A new study by ZILLOW shows that Millennials are more likely to rent for a longer time before purchasing a home or even decide that home ownership just is not worth the expense and debt.
During the 1970s, the typical first-time homeowner rented for 2.6 years before buying their first home. Zillow found that since that time, the average rental period has more than doubled to an average of six years renting before purchase.
The median age of the first time homebuyer has also increased to 33.
Millennials taking longer to buy their first home for several reasons:
The economy has been recovering, but it is doing so at a slow pace. Millennials are having a difficult time acquiring the down payment money necessary to purchase a home.
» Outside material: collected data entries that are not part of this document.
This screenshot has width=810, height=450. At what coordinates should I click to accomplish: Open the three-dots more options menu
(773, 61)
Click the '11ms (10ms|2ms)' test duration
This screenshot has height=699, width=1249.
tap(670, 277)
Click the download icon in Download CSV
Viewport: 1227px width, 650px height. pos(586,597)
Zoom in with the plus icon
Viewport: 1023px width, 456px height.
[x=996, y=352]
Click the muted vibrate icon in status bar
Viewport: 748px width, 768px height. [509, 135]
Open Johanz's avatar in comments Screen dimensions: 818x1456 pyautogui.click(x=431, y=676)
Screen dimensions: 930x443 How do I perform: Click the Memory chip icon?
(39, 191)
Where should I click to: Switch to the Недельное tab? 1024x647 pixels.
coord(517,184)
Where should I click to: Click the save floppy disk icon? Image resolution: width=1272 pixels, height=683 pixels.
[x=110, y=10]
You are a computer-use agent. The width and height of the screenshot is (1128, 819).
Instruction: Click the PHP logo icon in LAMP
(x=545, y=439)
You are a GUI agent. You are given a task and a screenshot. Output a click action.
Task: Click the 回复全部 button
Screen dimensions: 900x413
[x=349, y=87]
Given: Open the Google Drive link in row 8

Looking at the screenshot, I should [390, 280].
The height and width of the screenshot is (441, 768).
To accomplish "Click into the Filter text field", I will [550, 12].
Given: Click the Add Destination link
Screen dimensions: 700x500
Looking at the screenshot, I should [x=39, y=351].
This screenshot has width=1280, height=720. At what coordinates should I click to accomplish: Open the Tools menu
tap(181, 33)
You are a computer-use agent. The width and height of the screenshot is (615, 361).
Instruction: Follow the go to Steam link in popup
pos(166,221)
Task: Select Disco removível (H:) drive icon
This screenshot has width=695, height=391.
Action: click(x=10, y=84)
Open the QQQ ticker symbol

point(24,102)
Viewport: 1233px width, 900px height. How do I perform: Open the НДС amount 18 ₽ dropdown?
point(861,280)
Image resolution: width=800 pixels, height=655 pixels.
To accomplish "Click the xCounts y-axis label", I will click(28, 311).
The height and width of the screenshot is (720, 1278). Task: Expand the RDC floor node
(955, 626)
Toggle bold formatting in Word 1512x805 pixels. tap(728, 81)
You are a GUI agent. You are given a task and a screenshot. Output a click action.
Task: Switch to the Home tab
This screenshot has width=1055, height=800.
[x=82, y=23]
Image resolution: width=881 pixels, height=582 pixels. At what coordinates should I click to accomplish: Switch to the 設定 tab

In some cases, millennials are renting places that are expensive enough to make saving difficult. Harvard’s Joint Center of Housing Studies found that 46 percent of millennial renters (ages 25-34) spend over 30 percent of their income on rent. That may be the only housing available, or they may have decided to sacrifice earlier home ownership for a more comfortable rental experience.
Zillow found that first-time homebuyers are paying a median price of $140,238 for their first home, which is 2.6 times their median income. Prices have risen as the inventory of affordable homes has decreased.
Price increases have outpaced the wage increases for most millennials, and that means it takes longer to build up a down payment.
They’re NERVOUS. Millennials saw the effect of the housing crisis in the last decade. Home values declined and debt became a serious problem. As a result, millennials are more worried about diving into the housing market without a stable income and a solid down payment.
First-time homebuyers now average 4.5 years in their field and three years with the same job.
Lenders are nervous as well.
For the most part, no-money down and piggyback loans that financed the down payment are things of the past. Lenders have also tightened credit qualifications.